Um dia, também eu, espero ser um fiel defunto. Deixarei de ter funções aqui, mas nessa plenitude de Deus, anseio o funcionamento inteiro e sem desgaste, do amor. Que só Deus dá, como diz Fernando Echevarría: “Entardecíamos em Deus. No doce / apuro da sua dádiva. / Era um Outubro cúmplice, por onde / o lúcido licor vinha às palavras / explicitar-se. E ao seu lume a pôr-se / no júbilo do espírito e das águas. / Decantava-se sermos o suporte / desse momento. Da doçura amarga / que altíssima subia pela morte / e dava em vida. Que só Deus nos dava.” 

Pe. Vitor Gonçalves

in Voz da Verdade

 

A liturgia da Comemoração dos Fiéis Defuntos convida-nos a descobrir que o projecto de Deus para o homem é um projecto de vida. No horizonte final do homem não está a morte, o fracasso, o nada, mas está a comunhão com Deus, a realização plena do homem, a felicidade definitiva, a vida eterna. 

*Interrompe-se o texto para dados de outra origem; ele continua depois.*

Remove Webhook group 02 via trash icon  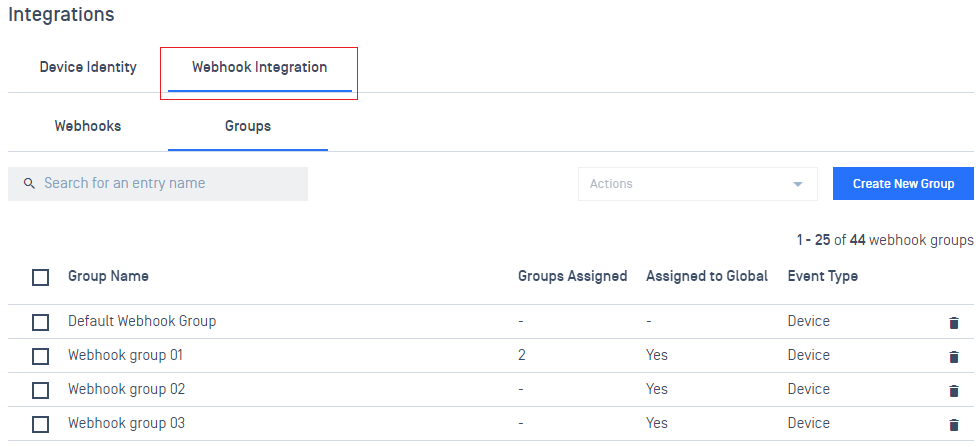tap(953, 391)
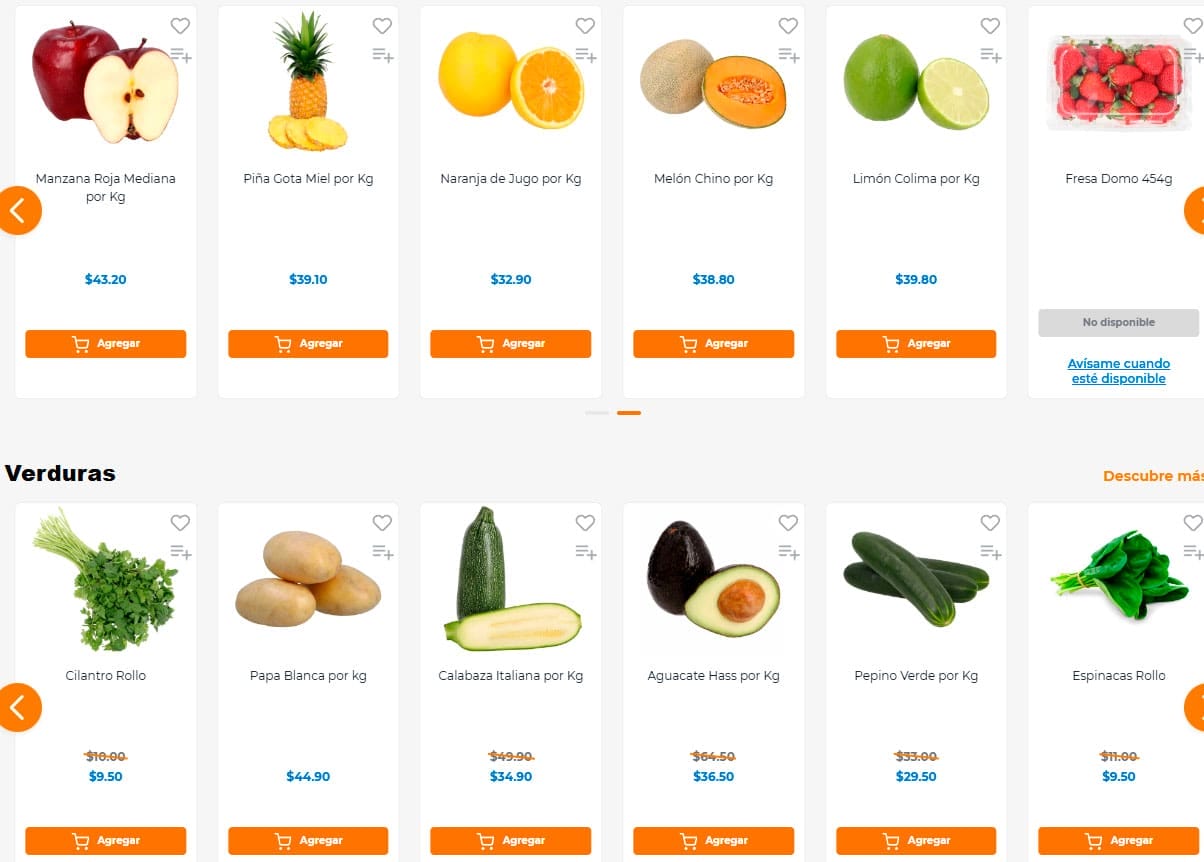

  • No Evangelho, Jesus deixa claro que o objectivo final da sua missão é dar aos homens o “pão” que conduz à vida eterna. Para aceder a essa vida, os discípulos são convidados a “comer a carne” e a “beber o sangue” de Jesus – isto é, a aderir à sua pessoa, a assimilar o seu projecto, a interiorizar a sua proposta. A Eucaristia cristã (o “comer a carne” e beber o sangue” de Jesus) é, ao longo da nossa caminhada pela terra, um momento privilegiado de encontro e de compromisso com essa vida nova e definitiva que Jesus veio oferecer.
  • Na segunda leitura, Paulo garante aos cristãos de Tessalónica que Cristo virá de novo, um dia, para concluir a história humana e para inaugurar a realidade do mundo definitivo; todo aquele que tiver aderido a Jesus e se tiver identificado com Ele irá ao encontro do Senhor e permanecerá com Ele para sempre.
  • Na primeira leitura, Isaías anuncia e descreve o “banquete” que Deus, um dia, vai oferecer a todos os Povos. Com imagens muito sugestivas, o profeta sugere que o fim último da caminhada do homem é o “sentar-se à mesa” de Deus, o partilhar a vida de Deus, o fazer parte da família de Deus. Dessa comunhão com Deus resultará, para o homem, a felicidade total, a vida definitiva.